GGGI defines green growth as a development approach that seeks to deliver economic growth that is both environmentally sustainable and socially inclusive. Through the green growth model, countries seek opportunities for economic growth that are low-carbon and climate resilient, prevent or remediate pollution, and maintain healthy and productive ecosystems as well as create green jobs, reduce poverty, and enhance social inclusion. While the awareness of and commitment to green growth are rising worldwide, green growth is a broad concept, encompassing not only different economic sectors but also different levels of intervention. Furthermore, what green growth means in individual countries and how it can be translated into specific actions depend on a wide range of factors, such as a given economy’s stage of development, its endowment with natural assets, and its social characteristics. Therefore, there is a need to clarify what green growth means in a specific country’s context, identify priorities, and assess those priorities systematically. For that purpose, GGGI developed the Green Growth Potential Assessment.
During the past four years, GGPAs have been successfully concluded in nine countries: Cambodia, Colombia, the Lao PDR, Mozambique, Myanmar, Nepal, Papua New Guinea, Peru, and Qatar. While the past four years have demonstrated the GGPA’s usefulness, experiences made during that period have also triggered a wide range of revisions to the initial assessment process. These changes encompass all three stages of the assessment process: the preliminary assessment, consultation process, and final analysis.
Figure: Overview of the GGPA process
Two major adjustments have been made to the preliminary assessment. First, the analytical framework has been extended to cover the dimension of social inclusion. Second, the set of indicators has been considerably extended from a selection of 48 individual indicators to more than 170 indicators, allowing for a more granular assessment.
The consultation process was subject to two major adjustments. First, the application of the Delphi survey technique has been refined, including the number of survey rounds, combination of presenting the results of the preliminary assessment and gathering participants’ feedback, and design of the group discussions. Second, the results of the consultation are summarized in a workshop report. Such a report provides workshop participants with a final opportunity to comment on and voice disagreement with the results of the consultation and thereby determine the scope and direction of the final analysis. In addition, the workshop report allows external audiences to understand the process and the results of the workshop.

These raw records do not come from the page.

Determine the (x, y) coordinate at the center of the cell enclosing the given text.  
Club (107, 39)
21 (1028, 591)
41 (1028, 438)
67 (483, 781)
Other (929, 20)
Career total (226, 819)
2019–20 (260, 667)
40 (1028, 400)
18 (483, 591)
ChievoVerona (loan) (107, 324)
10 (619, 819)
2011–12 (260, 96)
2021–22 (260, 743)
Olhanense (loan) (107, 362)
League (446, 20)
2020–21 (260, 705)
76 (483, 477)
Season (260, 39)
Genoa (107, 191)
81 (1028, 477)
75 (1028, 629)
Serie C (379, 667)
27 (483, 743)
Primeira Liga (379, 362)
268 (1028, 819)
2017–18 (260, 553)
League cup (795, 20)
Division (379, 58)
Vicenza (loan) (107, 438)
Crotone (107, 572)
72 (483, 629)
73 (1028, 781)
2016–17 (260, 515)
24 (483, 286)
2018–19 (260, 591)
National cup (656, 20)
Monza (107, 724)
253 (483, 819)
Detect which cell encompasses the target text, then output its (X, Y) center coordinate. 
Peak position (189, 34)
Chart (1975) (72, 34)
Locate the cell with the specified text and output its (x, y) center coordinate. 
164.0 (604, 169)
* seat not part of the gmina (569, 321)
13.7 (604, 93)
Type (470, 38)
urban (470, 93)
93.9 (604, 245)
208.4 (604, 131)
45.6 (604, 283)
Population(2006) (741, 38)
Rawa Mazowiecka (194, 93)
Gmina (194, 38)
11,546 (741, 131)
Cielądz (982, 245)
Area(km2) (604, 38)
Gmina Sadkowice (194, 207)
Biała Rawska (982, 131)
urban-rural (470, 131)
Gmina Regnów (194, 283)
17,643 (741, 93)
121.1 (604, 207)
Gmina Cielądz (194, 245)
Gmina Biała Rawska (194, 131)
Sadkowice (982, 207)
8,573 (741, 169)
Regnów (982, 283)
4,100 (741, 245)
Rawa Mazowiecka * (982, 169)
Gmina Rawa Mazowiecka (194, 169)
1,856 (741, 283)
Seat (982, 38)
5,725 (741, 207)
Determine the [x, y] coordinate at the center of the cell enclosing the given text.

Several major revisions were also made to the final analysis, such as the way its recommendations are developed, the format in which they are presented, and the scope that these recommendations address. First, Under the revised method, recommendations are developed based on analysis drawn from (1) existing research; (2) gaps in existing policies, plans, strategies, and regulation; and (3) a series of expert interviews conducted in the assessment country. Second, the format to present those recommendations has also evolved, strengthening the link between the recommendations and the underlying analysis. Under the revised methodology, the final report is explicitly designed around a set of recommendations. Each recommendation is introduced upfront in its own section, followed by the related analysis outlining its relevance and providing evidence for its effectiveness. The analysis generally aims to demonstrate why and how a specific recommendation can bring about a desired result. Third, the scope of recommendations varies, depending on the purpose for which a government or GGGI itself wants an assessment to be conducted. This is a major change from the initial setup of the final analysis, with its exclusive focus on policy options. Finally, an approach to conduct a more rapid assessment has been developed, which can be applied in countries where a full-fledged GGPA is not needed.